The ATS was depending on some CCTV footage which apparently showed Samad in German bakery with a bag which was said to be the bomb. “The ATS was congratulated by P Chidambaram for acting swiftly within 100 days,” Samad says with a smile. “I was tortured, given electric shocks, and not allowed to sleep for seven days,” he says. “I was beaten on my palms and sole, given regular shocks and not allowed to sleep even once. “All so that I would confess my crimes,” he says. But while ATS had spent a lot of time in doctoring CCTV footages, it had clearly not done its homework in checking the events in Bhatkal during the time of the blasts. “The clothes that you see me wearing in that supposed CCTV was one of the pairs I had carried to Dubai. I recognised my shoes too,” he says.
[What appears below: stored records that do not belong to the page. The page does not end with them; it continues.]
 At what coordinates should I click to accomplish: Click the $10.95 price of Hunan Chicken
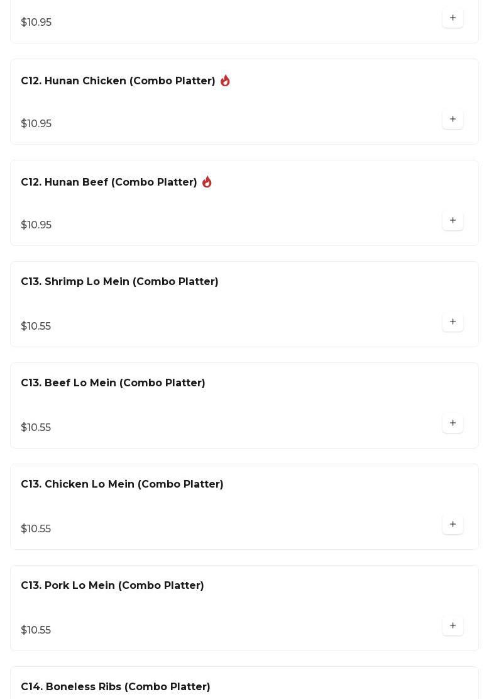[36, 124]
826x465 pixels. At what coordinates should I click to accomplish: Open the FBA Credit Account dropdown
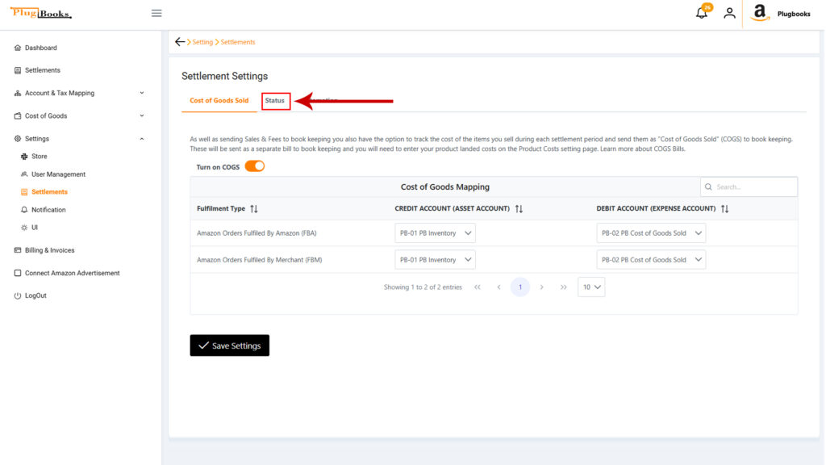(435, 232)
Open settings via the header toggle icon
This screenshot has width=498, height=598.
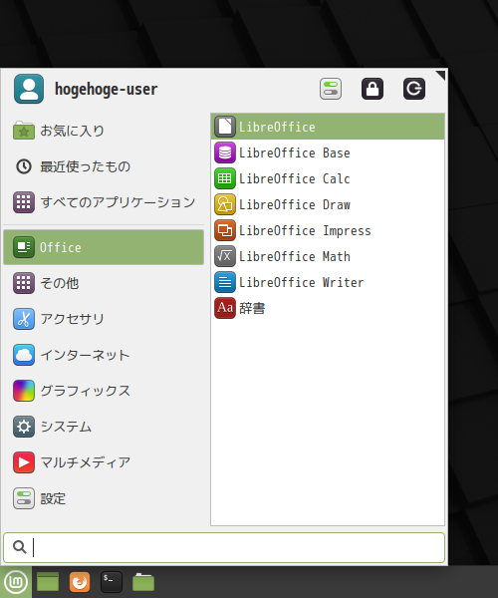pyautogui.click(x=331, y=89)
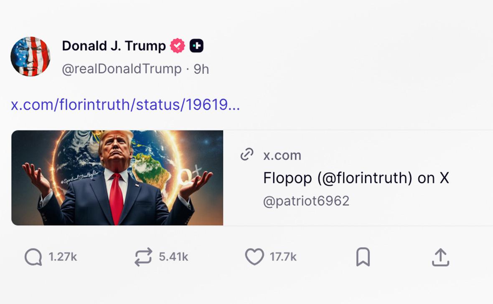The height and width of the screenshot is (304, 493).
Task: Share the post via the upload arrow icon
Action: click(441, 257)
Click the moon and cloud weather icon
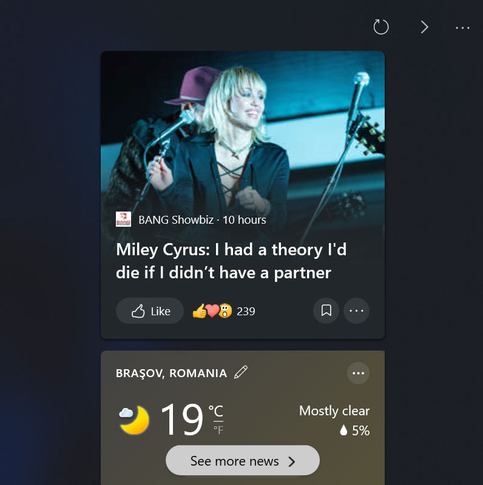The height and width of the screenshot is (485, 483). [x=133, y=420]
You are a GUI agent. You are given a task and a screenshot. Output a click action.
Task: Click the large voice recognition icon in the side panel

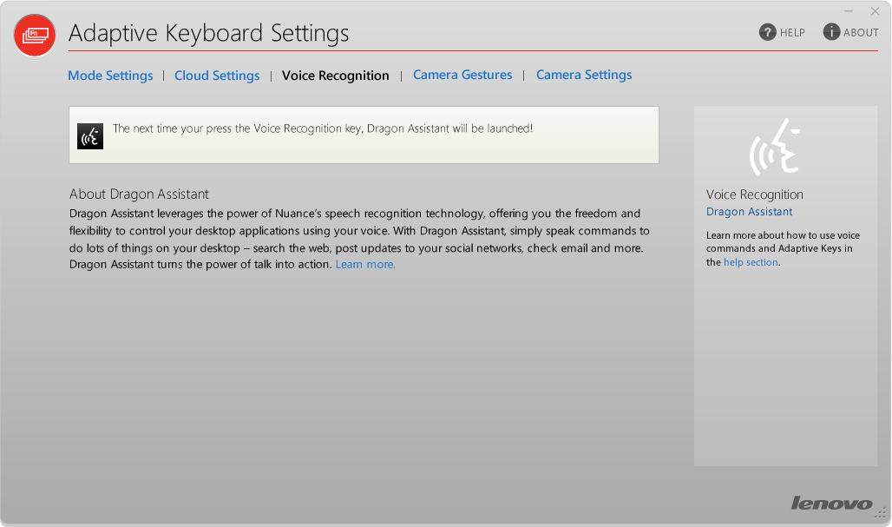(x=773, y=148)
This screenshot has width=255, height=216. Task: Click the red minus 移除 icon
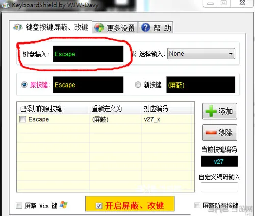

Even as he was being tortured, Samad’s family and friends in Bhatkal along with local media got together to prove his innocence. “As Allah would have it, the fact emerged that I had been on a bus to Bangalore that night. A government bus,” Samad says. “I stayed in a hotel, where my families found my handwriting. I had sent a parcel from Bangalore to Bhatkal, signed the papers and also said that I would collect it in Bhatkal the next day,” he says. “Also, before I left for Dubai, I used to attend the gym regularly. No wonder, when all these proofs came out the Mumbai ATS had no option but to drop the ‘mastermind’ angle in this chargesheet and instead booked him in a year-old arms case when he was produced in the court after seven days. “I was sent to judicial custody and allowed to leave on bail,” he says. “From being the mastermind, I was not even booked in that case. “If I had not been on the bus that day or just roaming around in Bhatkal, they would have booked me and I would have still been in jail.” “The conspiracy against me was laid bare. Why should I not believe that my brother has also been a victim of a conspiracy? He has been booked in over 20 cases across the country. We will keep fighting each and every case. The NIA court in Hyderabad has recently sentenced five people to death including my brother for the Dilkhushnagar blasts. Everyone’s level of offence was the same? How is that even possible?”
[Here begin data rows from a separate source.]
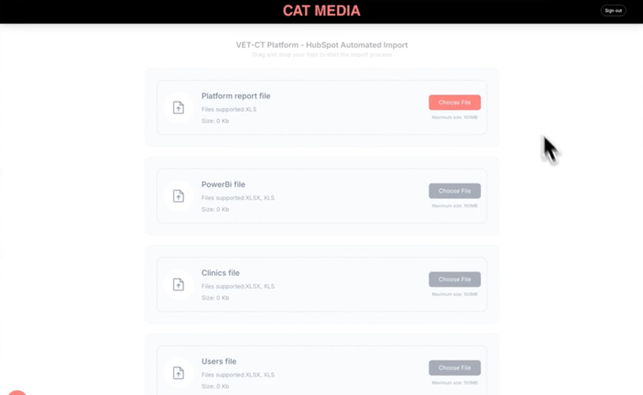Click the Platform report file upload icon
This screenshot has height=395, width=643.
coord(179,108)

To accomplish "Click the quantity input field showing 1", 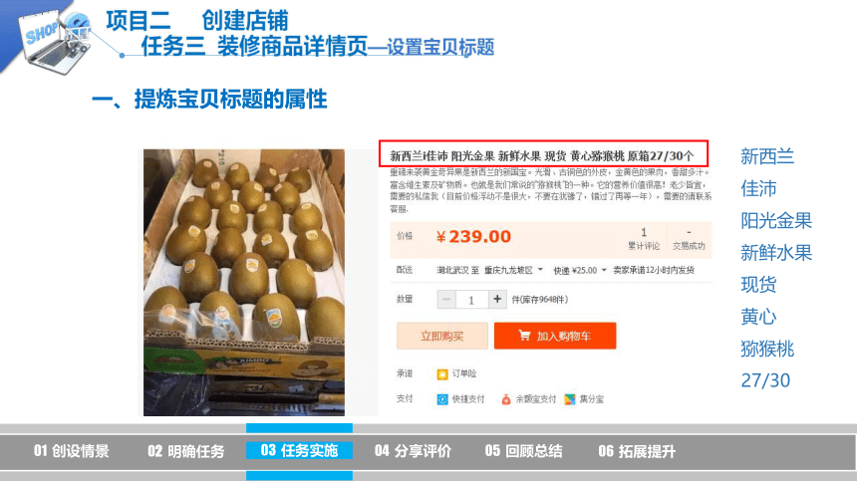I will tap(471, 300).
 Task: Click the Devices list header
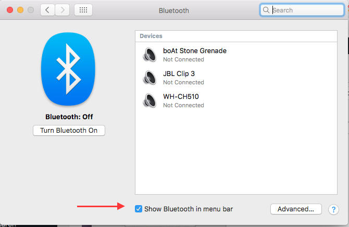pos(151,36)
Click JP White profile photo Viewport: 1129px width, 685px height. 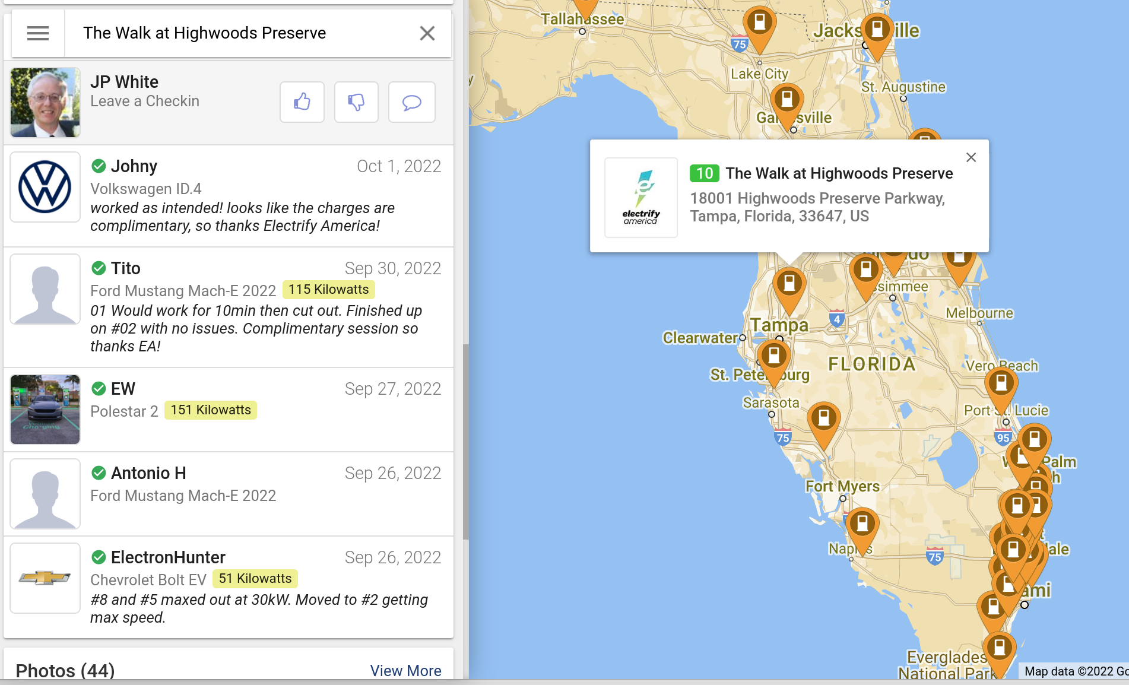[45, 102]
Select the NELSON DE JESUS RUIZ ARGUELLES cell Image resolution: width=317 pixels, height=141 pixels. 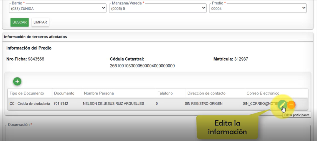click(x=113, y=104)
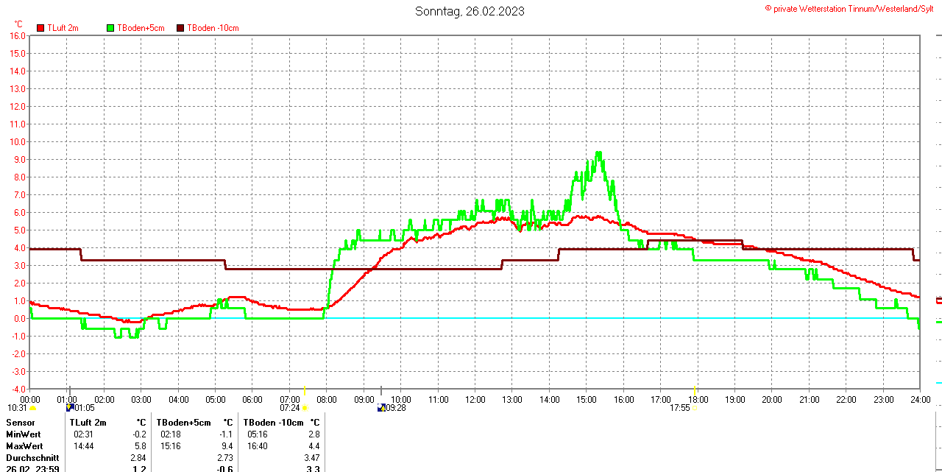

And as for the arms case against Samad, he was finally discharged in the case from Mumbai after seven years. The trial was yet to begin. “I have been discharged, and I am just waiting for the official orders. I want my passport back, and want to start a new life. For seven years, I have suffered without an ounce of evidence against me. Had I not been in Bhatkal where people love me and respect me, I may not have survived this period. And you want me to believe that my brother is a terrorist? No. It is all in Allah’s hands. If he has chosen that we have to fight on this path, so be it. We shall fight this too and win Inshallah,” he says defiantly.
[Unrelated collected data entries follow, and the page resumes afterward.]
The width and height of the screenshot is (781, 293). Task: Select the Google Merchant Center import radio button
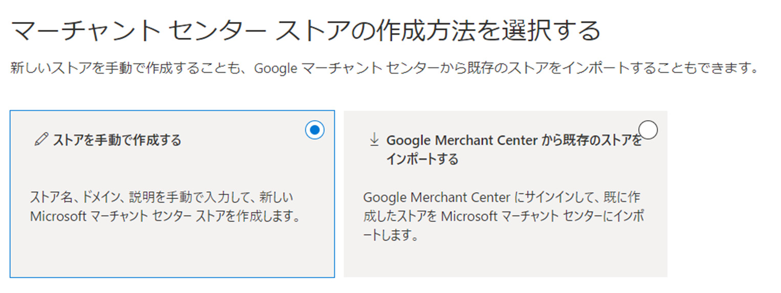coord(648,130)
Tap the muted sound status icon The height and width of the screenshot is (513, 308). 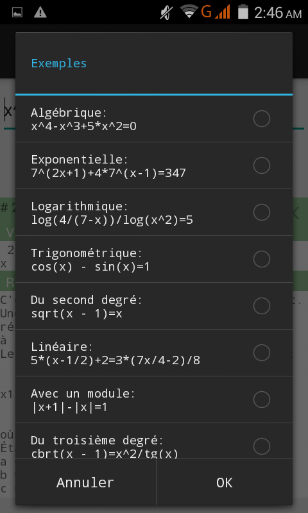coord(167,13)
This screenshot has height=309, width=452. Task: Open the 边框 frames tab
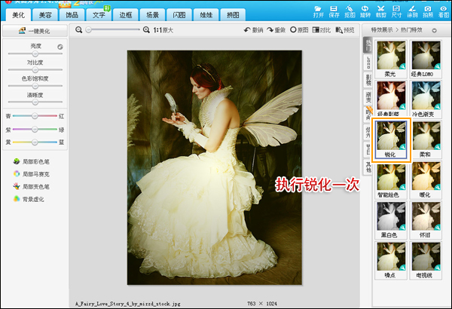click(x=122, y=14)
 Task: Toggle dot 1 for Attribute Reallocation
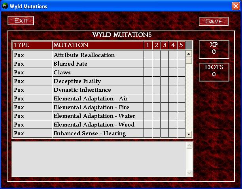tap(148, 55)
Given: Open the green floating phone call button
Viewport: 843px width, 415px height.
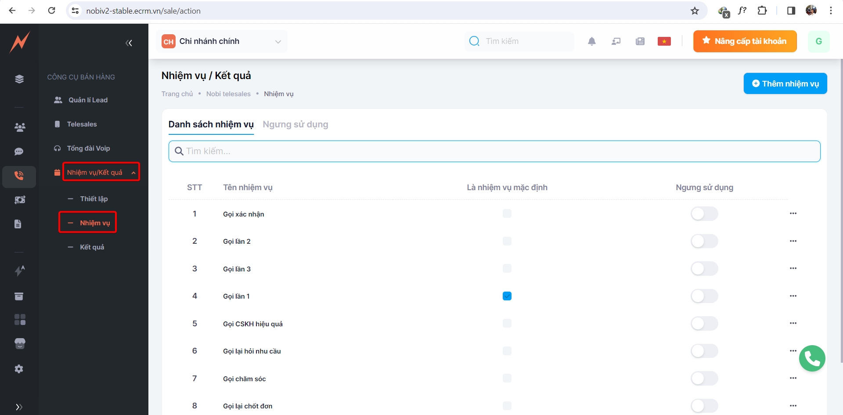Looking at the screenshot, I should (x=812, y=358).
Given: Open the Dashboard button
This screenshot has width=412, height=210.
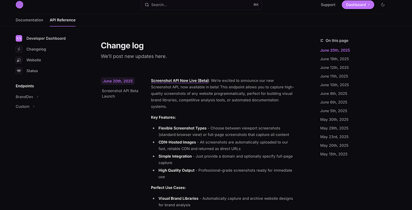Looking at the screenshot, I should (x=358, y=5).
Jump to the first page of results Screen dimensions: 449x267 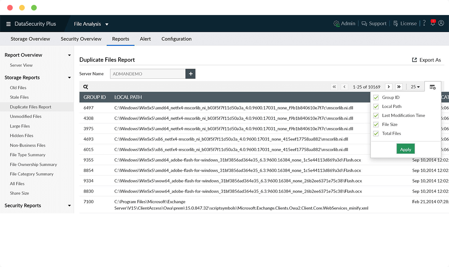[334, 87]
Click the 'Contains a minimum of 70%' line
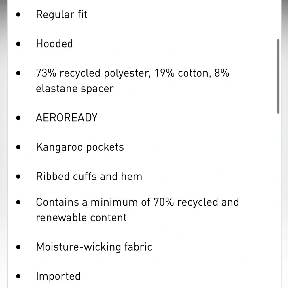 138,202
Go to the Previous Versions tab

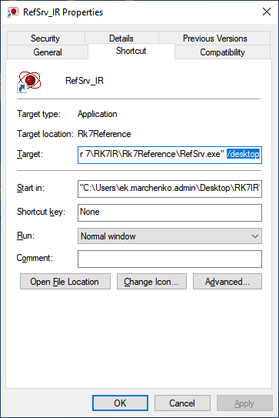tap(215, 38)
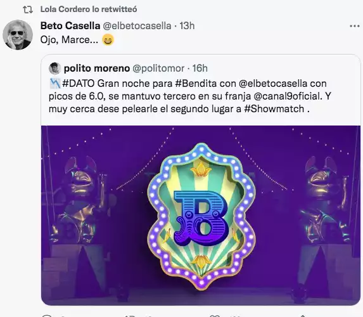Viewport: 363px width, 317px height.
Task: Click the @elbetocasella mention in quoted tweet
Action: [x=273, y=84]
Regardless of what the future holds for Ahmed, alias Yasin Bhatkal, it is clear that for his family and friends especially the ones who saw the case of Samad, there is no reason to believe that Ahmed is a terrorist. They believe, and they are right in their own way that instead, he might possibly a victim of the Indian state hell-bent on punishing Muslims. Our page ‘Terror Tales’ will give you enough evidence in this regard, should you choose to read it.
Just as he is about to leave, I ask Samad if I can take a picture of his. “Brother, it would be nice if you do not. I look different now; outsiders do not recognise me. I am happy with that,” he says. “Use an older picture,” he says. “Of the times when I was supposed to be a terrorist,” he adds. His laugh drowns in the traffic around us.